Et surtout, qu’est-ce que ça lui a apporté ?
Qui est Scrooge ?
Au début, Scrooge est donc présenté comme un vieux grincheux qui déteste Noël. Pour lui, cette époque de l’année n’est qu’une piètre excuse pour faire la poche des gens tous les 25 décembre. Très pragmatique, il se demande combien de “Joyeux Noël !” sont hypocrites et pourquoi il ne faudrait sourire et n’être heureux qu’une fois par an. Ainsi choisit-il de rester lui-même en toutes circonstances. Ce qui veut dire… rejeter les marques de bonheur, les invitations à dîner, les gens qui font trop de bruit, les attentions de tout ordre. Il rejette en particulier son neveu qui essaye de l’inviter pour Noël. D’ailleurs, il n’a qu’un mot à la bouche pour répondre à tout ça… “Balivernes !”
Dans son côté radin, on retrouve bien sûr l’argent et les biens matériels, mais aussi l’amour qu’il considère comme une escroquerie, et l’attachement dont il ne veut pas. Ainsi, il paye pauvrement son secrétaire, M. Cratchit.
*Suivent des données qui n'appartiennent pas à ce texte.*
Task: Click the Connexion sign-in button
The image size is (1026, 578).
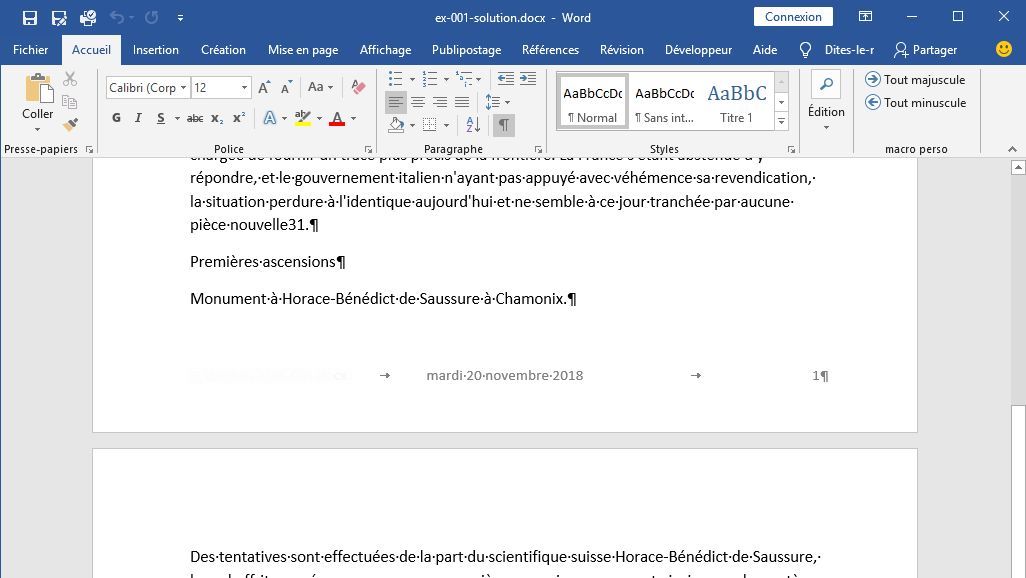Action: click(x=793, y=17)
Et quand de bonnes âmes viennent faire la quête pour les pauvres, il les rembarre. “N’y a-t-il pas des prisons ? Les asiles des pauvres sont-ils encore en fonctionnement ?” demande-t-il, car il pense que l’argent des contribuables leur permettra d’être logés et nourris. Puis en parlant de ceux qui ne peuvent profiter des refuges, il ajoute : “Libre à eux de mourir, cela réduira d’autant le surplus de population”.
Dans la série de 2019, en particulier, Scrooge aime également prendre part à des expériences humaines, plutôt psychologiques, pour voir jusqu’où les gens sont prêts à aller dans leur bêtise contre une somme d’argent. Sans se rendre compte que, ce faisant, il humilie une mère blessée.
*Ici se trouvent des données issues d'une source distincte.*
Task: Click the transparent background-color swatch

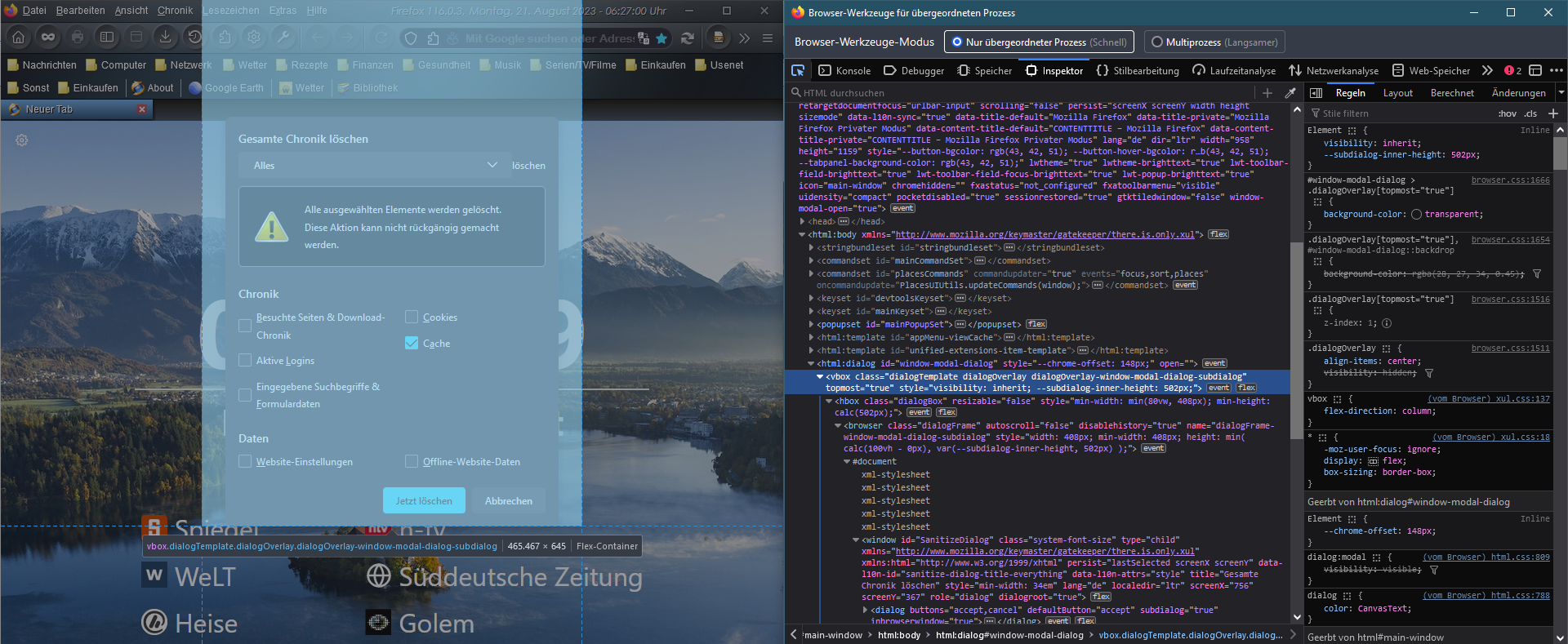Action: [x=1416, y=215]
Tel est le Scrooge du début, avare et acariâtre.
Faire le bilan du passé
Lorsque le fantôme des Noëls passés se présente, il guide Scrooge dans une rétrospective de son enfance. Il lui montre tout ce qu’il a vécu et perdu. Le village de son enfance le comble de nostalgie et de joie. Il revoit certains moments de solitude lors des soirées de Noël où il devait rester au pensionnat sur ordre de son père. Il redécouvre sa jeunesse d’apprenti… puis ses fiançailles brisées par son obsession pour l’argent. Dans l’une des adaptations, il découvre même les enfants qu’il aurait pu avoir. La série de 2019 se distingue par ailleurs en prêtant à Scrooge un passé d’investisseur sans scrupules, qui rachetait des sociétés en faillite et prêtait peu d’attention aux conditions de travail dangereuses des ouvriers, quand bien même ceux-ci y trouvaient la mort par centaines.
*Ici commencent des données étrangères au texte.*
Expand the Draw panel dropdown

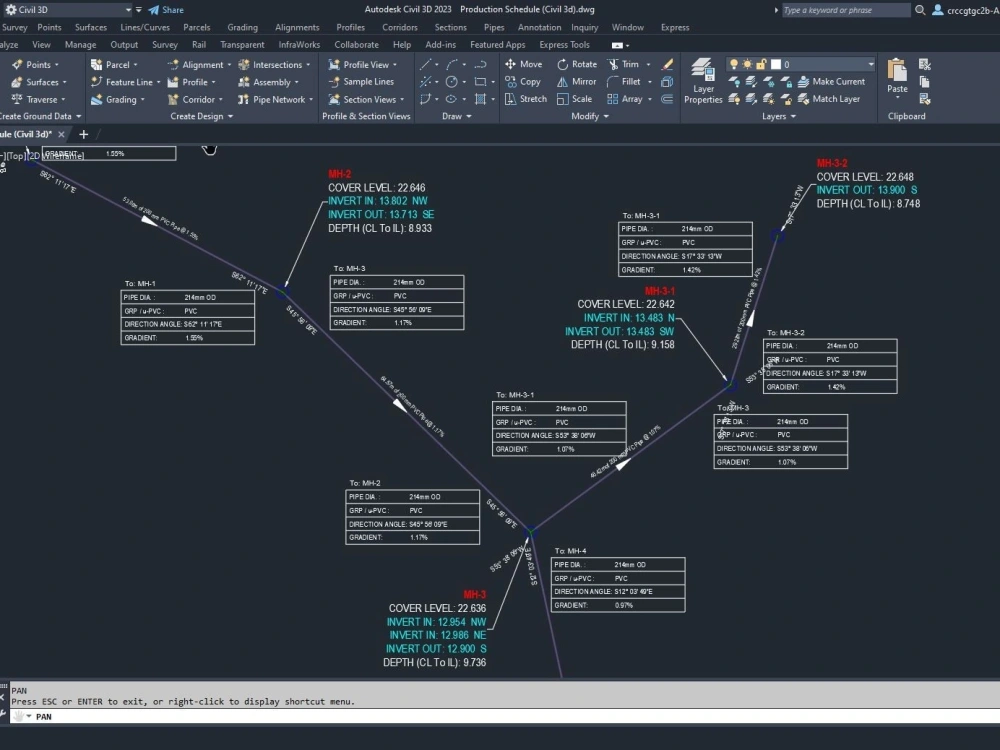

Cette série apporte également une profondeur intéressante au personnage. Une raison. Là où, dans le Disney, la sœur de Scrooge vient le chercher au pensionnat en affirmant que leur père est devenu plus gentil et accepte qu’il rentre pour Noël, la série ajoute de la noirceur. La figure du père devient un homme violent qui pense que “les hommes sont tous des bêtes”, tous pareils, et qu’ils essayeront de “te couillonner jusqu’à l’os“. Selon lui, il n’existe aucune vertu dans ce monde, un cadeau n’est qu’une dette tacite. Pour le prouver, il tue le rat que Scrooge avait reçu en cadeau de Noël. Et la leçon qu’en retient le petit ? “Me méfier des formes d’attachement peu rentables “.
Toujours dans la série, les abus subis par son directeur d’école lui donneront aussi une raison concrète de croire aux paroles de son père. Même si sa sœur vient le chercher lorsque leur père meurt, c’est trop tard, Scrooge est devenu insensible. Il a écouté son père, et le traumatisme a érigé des barrières à l’intérieur de lui. Grâce au fantôme des Noëls passés, Scrooge finira heureusement par comprendre d’où lui vient son propre comportement. Malheureusement, tout cela ne suffira pas à l’aider à percevoir la bonté de sa sœur qui l’a aidé. Il reste encore aveugle à la réalité des bonheurs simples et honnêtes de la vie…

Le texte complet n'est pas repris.